Final week, companies listed on the CAC-40 Paris inventory market introduced a document €174 billion in income in 2021, over double the €80 billion recorded in 2019 earlier than the COVID-19 pandemic. That is nearly double the document income of €100 billion recorded in 2007, on the eve of the 2008 monetary meltdown.
Alongside Whole, probably the most worthwhile companies have been the Vivendi media group, which revamped €24.6 billion; and luxurious group LVMH, owned by France’s richest man Bernard Arnault, which made €12.7 billion.
Regardless of the automotive trade being plagued with a semi-conductor scarcity for over three years, automaker Stellantis, which operates a number of factories in France, posted income of €18 billion in 2021, a 34 % improve on the earlier 12 months.
Alongside Whole, company income are persevering with to surge in 2022 regardless of document inflation, the financial impacts of the struggle in Ukraine, and warnings of an impending recession in France and all through the eurozone. Within the first quarter, LVMH introduced a revenue of €6.5 billion within the first quarter of 2022, a 23 % improve on 2021. Stellantis reported income of €8 billion for the primary six months of the 12 months.
Throughout the globe, the ruling class is appearing on the motto “by no means let a superb disaster go to waste.” Following the primary, and to this point solely correct lockdown in opposition to COVID-19, in Could 2020 European companies have been bailed out for lots of of billions of {dollars} with the approval of the CGT and different Franco-German unions.
Alongside the implementation of a back-to-work coverage, which has led to tens of millions of deaths and a number of waves of the virus, this created the situations for an enormous surge within the inventory market, document company income, and an unprecedented improve within the wealth of the super-rich. Amid rising inflation, the struggle in Ukraine, and an impending recession, this course of is simply accelerating.
Each internationally and in France, the ruling class has by no means had it so good. In only one telling instance, throughout the pandemic and accompanying financial disaster, France’s richest man, Bernard Arnault, has seen his wealth greater than double from $76 billion in 2020, to $166 billion on August 1, 2022, in response to Forbes wealth tracker.
Alternatively, the working class is dealing with rising prices, alongside cuts to already grossly insufficient social assist. In response to inflation, the Macron authorities handed a 4 % improve in retirement pensions and household allowances, an efficient minimize given the 6.1 % inflation fee.
Although Whole’s income are extensively considered with outrage and disgust, no main social gathering has proposed any measure that questions, not to mention threatens, the flexibility of company executives to horde billions. Had the political theatre of the dead-on-arrival “solidarity contribution” handed the Nationwide Meeting and Senate, it might have been not more than a drop within the bucket of the lots of of billions funneled to the super-rich yearly.

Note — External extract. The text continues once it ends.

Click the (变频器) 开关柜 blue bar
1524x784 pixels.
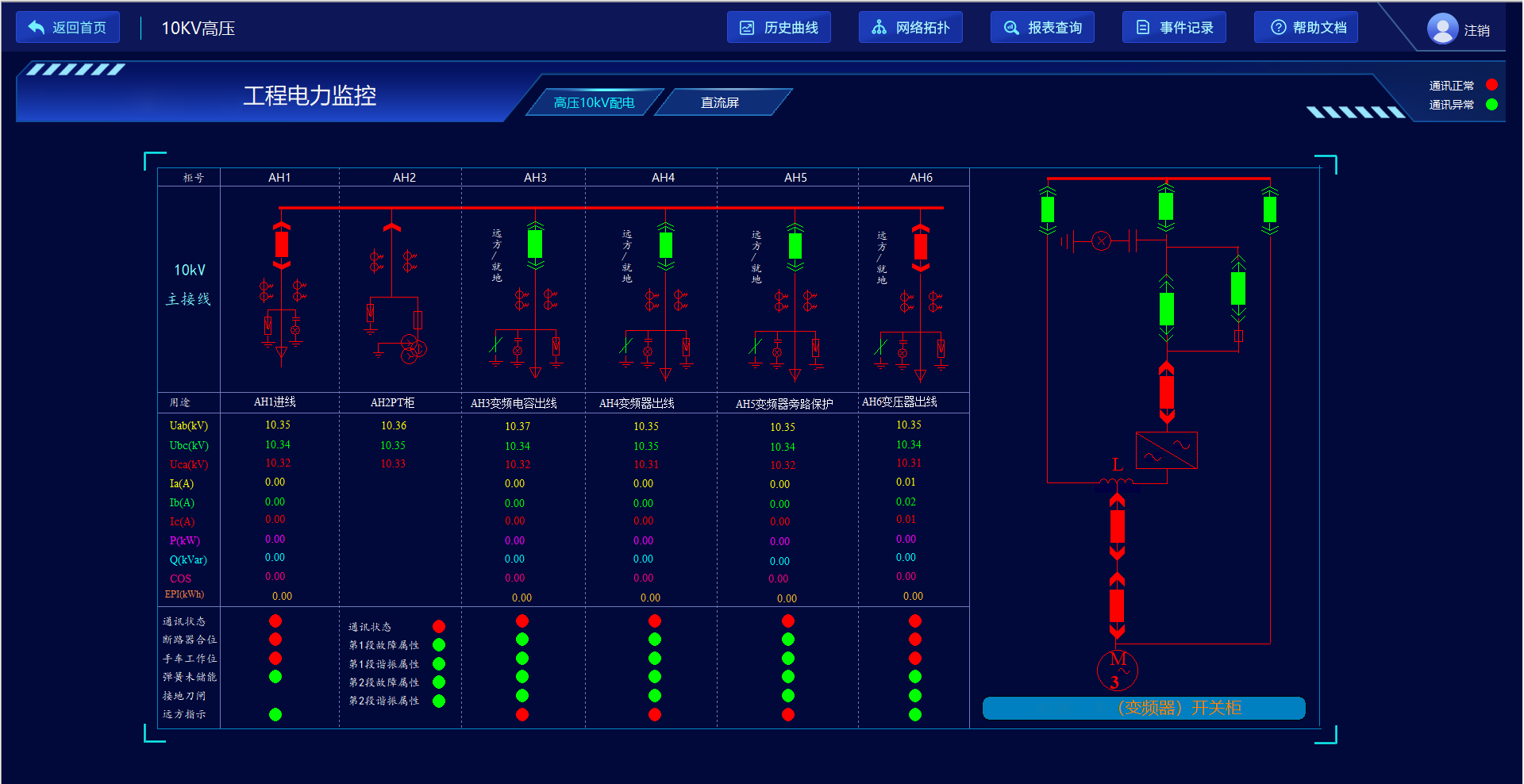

As is the case with the tremendous income of oil corporations the world over, Whole’s skill to carry the complete inhabitants to ransom for gas, and run away with billions, displays the truth of sophistication rule in France. Capitalist governments ruthlessly defend the unimaginable wealth of the super-rich whereas social distress grows amongst working individuals. This corrupt regime can solely be overturned by the institution of staff’ energy and socialism, and the tip of the anarchic revenue system.